QUESTION: A local long-standing cardiology group in town, not affiliated with our hospital, is going through a pretty messy divorce. The three current members of the group are all members of our Active Staff. One of those cardiologists, Dr. X, will be leaving, and apparently the contentious separation process is almost finalized. We had known that this was going on in the informal, “through the grapevine” kind of way that this type of news typically passes through the hospital. However, yesterday, one of the two remaining cardiologists called the Medical Staff Office to tell us that the hospital had to “take away” Dr. X’s clinical privileges as of next week because once he signs his separation agreement, there is a restrictive covenant in place that keeps Dr. X from practicing at our hospital. Our Credentials Committee Chair is uncomfortable with this and doesn’t think we should resign the physician, but some of our other leaders aren’t so sure?

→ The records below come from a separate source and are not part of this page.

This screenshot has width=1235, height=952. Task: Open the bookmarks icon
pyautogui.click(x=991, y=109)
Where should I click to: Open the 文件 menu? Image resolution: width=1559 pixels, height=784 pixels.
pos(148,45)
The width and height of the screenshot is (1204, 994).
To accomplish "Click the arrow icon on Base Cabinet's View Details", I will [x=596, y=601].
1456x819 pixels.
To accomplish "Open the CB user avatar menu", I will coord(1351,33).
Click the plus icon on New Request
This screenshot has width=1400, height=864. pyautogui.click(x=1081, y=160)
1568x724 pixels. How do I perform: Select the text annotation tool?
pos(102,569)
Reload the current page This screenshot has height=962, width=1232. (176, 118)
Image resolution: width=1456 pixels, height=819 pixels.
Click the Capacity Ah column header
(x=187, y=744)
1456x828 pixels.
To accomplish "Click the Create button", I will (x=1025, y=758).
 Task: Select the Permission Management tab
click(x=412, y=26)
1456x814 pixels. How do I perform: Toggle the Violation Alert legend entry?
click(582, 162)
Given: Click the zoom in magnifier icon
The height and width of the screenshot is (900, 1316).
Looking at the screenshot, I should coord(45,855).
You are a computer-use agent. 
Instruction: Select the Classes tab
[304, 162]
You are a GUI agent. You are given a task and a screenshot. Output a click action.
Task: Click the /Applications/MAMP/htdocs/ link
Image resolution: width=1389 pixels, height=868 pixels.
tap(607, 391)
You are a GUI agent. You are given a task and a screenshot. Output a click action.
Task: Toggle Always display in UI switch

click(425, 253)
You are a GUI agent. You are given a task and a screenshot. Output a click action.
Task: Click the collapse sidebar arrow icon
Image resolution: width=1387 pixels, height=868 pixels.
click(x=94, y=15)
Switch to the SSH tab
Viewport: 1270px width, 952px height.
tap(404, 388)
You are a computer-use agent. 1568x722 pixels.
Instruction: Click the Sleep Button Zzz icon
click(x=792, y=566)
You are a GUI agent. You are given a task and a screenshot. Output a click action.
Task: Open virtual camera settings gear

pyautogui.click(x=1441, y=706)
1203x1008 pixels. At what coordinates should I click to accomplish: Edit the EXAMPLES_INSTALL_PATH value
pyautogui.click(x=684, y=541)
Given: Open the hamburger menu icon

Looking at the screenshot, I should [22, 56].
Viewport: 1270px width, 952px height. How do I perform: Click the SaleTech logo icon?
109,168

ANSWER: Your Credentials Committee Chair is correct to be concerned! This is a private group and the manner in which the group functions does not involve the hospital. As such, the hospital has no obligation – or, more importantly, any legal right – to take action on a physician’s privileges on the basis of that physician’s relationship to his private group. As a practical matter, the restrictive covenant may keep that physician from being able to exercise his clinical privileges at the hospital, but its existence does not trigger any obligation on behalf of the hospital, and enforcement of the covenant is up to the group.
It is possible that a physician’s departure from a group could ultimately lead to a determination that the physician is ineligible for continued appointment at the hospital – particularly if the bylaws require individuals to provide documentation of adequate professional liability insurance, to have an office within a certain defined response time to the hospital, or to have a cross-coverage arrangement by an appropriate member of the medical staff, requirements that were likely satisfied by the group practice and other members of the group and may not be quickly replicated. However, these things would first need to be verified with the physician and handled in accordance with the bylaws process – not triggered merely because the group has a restrictive covenant with former members.
This situation is different from the more common situation where the hospital or an affiliated physician group employs a physician AND the employment agreement includes language that makes the physician’s medical staff appointment and clinical privileges “coterminous” with the employment contract. In that situation, when the employment agreement is terminated, the physician’s appointment and privileges will also expire. It’s important to understand, however, that in the absence of such a contract provision, even an employed physician’s appointment and privileges would survive a contract termination.